The results of cross-sectional studies suggest that sarcopenia is a major determinant of aging-associated decrements in strength [31, 84]. Sarcopenia involves significant alterations in the architecture of human muscles that stem from a loss of some myofibers and the remodeling of those that remain [77, 101]. It has been suggested that sarcopenia results from both a loss of myofibers and a decrease in type II fiber size [65]. In humans, age-related myofiber loss and myofiber atrophy generally involve type IIa and IIb fibers, with a greater impact seen in the IIb fibers [65, 76].

From results of epidemiological studies and interventional trials using recombinant human GH, serum IGF-I levels have shown a positive association with muscle strength, lean body mass [95, 96], and physical activity [62], and they have shown a negative correlation with body mass index and the body fat index [81, 93]. However, in the elderly population, serum IGF-I levels have been reported to have no association with body mass index, body fat, or lean body mass, but they have been significantly correlated with nutritional parameters and liver function [41]. Moreover, recent epidemiologic studies demonstrated that low serum IGF-I levels may be associated with increased cardiovascular risk [48] and cognitive impairment [3] in the elderly population. These data suggest that IGF-I values in elderly persons may not represent their GH activities and determinants of serum IGF-I levels may differ from middle-aged individuals.

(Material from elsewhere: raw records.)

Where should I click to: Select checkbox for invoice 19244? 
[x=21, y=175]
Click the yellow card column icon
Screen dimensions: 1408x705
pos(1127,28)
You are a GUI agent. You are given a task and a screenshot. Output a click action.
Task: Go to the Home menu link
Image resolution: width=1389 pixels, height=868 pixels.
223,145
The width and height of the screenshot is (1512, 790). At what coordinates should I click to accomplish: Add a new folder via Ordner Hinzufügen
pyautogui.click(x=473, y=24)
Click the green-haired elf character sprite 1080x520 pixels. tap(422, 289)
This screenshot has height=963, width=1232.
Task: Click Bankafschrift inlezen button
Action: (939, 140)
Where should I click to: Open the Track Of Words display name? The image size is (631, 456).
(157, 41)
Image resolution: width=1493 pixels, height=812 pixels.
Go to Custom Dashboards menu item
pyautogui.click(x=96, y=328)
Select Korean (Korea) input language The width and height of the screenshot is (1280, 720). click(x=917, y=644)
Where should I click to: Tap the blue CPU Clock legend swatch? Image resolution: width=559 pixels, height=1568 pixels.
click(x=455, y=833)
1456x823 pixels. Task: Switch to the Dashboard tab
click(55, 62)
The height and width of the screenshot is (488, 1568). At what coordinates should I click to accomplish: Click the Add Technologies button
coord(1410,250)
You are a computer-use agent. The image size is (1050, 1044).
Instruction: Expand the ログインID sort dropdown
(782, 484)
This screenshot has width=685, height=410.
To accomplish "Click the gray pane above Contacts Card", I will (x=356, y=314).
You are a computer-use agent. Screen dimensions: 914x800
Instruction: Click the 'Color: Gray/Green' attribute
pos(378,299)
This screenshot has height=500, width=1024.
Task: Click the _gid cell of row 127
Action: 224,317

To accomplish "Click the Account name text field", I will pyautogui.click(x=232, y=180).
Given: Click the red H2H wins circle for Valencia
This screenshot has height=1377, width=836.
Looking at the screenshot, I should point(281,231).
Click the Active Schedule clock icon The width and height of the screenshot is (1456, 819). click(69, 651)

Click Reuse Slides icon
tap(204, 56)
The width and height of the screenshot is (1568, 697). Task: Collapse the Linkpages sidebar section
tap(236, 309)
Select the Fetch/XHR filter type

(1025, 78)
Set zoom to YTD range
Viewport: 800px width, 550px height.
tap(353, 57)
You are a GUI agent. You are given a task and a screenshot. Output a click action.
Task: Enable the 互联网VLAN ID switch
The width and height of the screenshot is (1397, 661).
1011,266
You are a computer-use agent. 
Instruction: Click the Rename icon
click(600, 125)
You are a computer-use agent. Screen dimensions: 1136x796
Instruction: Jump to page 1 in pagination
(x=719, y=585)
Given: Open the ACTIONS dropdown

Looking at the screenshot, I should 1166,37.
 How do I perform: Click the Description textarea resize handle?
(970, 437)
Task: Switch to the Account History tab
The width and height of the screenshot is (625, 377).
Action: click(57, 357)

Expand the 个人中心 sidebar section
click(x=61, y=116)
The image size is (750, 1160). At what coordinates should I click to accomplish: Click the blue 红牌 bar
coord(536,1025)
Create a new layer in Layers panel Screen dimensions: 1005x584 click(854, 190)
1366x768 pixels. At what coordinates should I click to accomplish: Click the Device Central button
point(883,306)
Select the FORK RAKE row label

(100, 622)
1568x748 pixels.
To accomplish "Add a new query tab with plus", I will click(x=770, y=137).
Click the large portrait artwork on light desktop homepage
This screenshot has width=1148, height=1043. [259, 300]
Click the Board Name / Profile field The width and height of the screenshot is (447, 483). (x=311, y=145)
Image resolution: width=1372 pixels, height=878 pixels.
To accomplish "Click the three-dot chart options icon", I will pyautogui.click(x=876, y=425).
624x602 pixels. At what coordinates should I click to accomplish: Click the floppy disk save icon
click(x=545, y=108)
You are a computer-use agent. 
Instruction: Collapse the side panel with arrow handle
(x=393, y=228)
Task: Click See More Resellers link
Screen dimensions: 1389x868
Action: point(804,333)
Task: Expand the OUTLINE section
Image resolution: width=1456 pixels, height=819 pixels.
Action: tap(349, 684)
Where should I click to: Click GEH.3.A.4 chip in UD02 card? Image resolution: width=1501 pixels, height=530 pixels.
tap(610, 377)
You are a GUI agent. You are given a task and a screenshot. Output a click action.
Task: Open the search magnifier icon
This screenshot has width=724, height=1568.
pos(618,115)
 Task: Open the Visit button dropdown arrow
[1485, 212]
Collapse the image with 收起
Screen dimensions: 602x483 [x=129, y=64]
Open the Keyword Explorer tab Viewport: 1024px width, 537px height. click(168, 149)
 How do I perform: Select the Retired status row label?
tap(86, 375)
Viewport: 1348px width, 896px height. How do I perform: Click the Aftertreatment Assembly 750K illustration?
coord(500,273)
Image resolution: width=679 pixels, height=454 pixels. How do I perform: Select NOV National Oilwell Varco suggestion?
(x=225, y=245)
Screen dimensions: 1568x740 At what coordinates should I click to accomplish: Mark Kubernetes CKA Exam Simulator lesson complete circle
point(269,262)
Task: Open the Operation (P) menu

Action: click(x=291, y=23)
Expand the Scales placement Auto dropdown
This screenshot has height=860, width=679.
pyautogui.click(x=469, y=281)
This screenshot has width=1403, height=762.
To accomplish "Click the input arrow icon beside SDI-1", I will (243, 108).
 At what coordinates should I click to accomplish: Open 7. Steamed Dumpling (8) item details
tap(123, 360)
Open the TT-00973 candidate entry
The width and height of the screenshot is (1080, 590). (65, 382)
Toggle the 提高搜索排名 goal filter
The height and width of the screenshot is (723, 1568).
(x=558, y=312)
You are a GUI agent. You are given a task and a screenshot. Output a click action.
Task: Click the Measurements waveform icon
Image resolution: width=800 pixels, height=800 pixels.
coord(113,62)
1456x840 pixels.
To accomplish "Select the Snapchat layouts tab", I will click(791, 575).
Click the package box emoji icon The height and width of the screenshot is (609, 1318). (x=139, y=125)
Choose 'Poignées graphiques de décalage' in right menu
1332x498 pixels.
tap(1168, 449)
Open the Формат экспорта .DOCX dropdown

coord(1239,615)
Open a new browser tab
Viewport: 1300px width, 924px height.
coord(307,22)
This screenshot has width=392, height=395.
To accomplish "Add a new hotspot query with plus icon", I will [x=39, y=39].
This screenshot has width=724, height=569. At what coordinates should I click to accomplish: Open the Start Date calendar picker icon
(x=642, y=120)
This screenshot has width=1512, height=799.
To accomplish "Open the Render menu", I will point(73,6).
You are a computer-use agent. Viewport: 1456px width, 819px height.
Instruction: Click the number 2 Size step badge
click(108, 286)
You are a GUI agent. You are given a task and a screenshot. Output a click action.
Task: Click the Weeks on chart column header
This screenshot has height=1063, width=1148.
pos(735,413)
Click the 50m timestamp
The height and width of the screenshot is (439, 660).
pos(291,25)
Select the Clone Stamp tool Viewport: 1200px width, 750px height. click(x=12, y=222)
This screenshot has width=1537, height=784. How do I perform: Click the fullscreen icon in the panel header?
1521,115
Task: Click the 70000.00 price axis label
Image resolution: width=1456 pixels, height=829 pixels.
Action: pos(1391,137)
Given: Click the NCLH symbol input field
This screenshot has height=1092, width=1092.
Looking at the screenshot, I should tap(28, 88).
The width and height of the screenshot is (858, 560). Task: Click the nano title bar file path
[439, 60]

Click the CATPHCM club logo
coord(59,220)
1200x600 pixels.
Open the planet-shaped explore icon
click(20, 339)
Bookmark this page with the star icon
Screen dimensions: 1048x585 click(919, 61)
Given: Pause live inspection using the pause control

IGF-I response to either acute or chronic physical activity remains unclear [59]. Based on several studies done in healthy young adults, there is an increase in circulating IGF-I in response to different types of exercise, either aerobic, resistance, or heavy ergometer cycling [10, 54, 58, 91], while exercise training improves local IGF-I expression without significant changes of systemic parameters of the GH–IGF-I axis. These findings indicate that exercise training has the therapeutic potential to attenuate peripheral skeletal muscle alterations in particular with respect to local IGF-I expression in patients with moderate cardiac heart failure [38].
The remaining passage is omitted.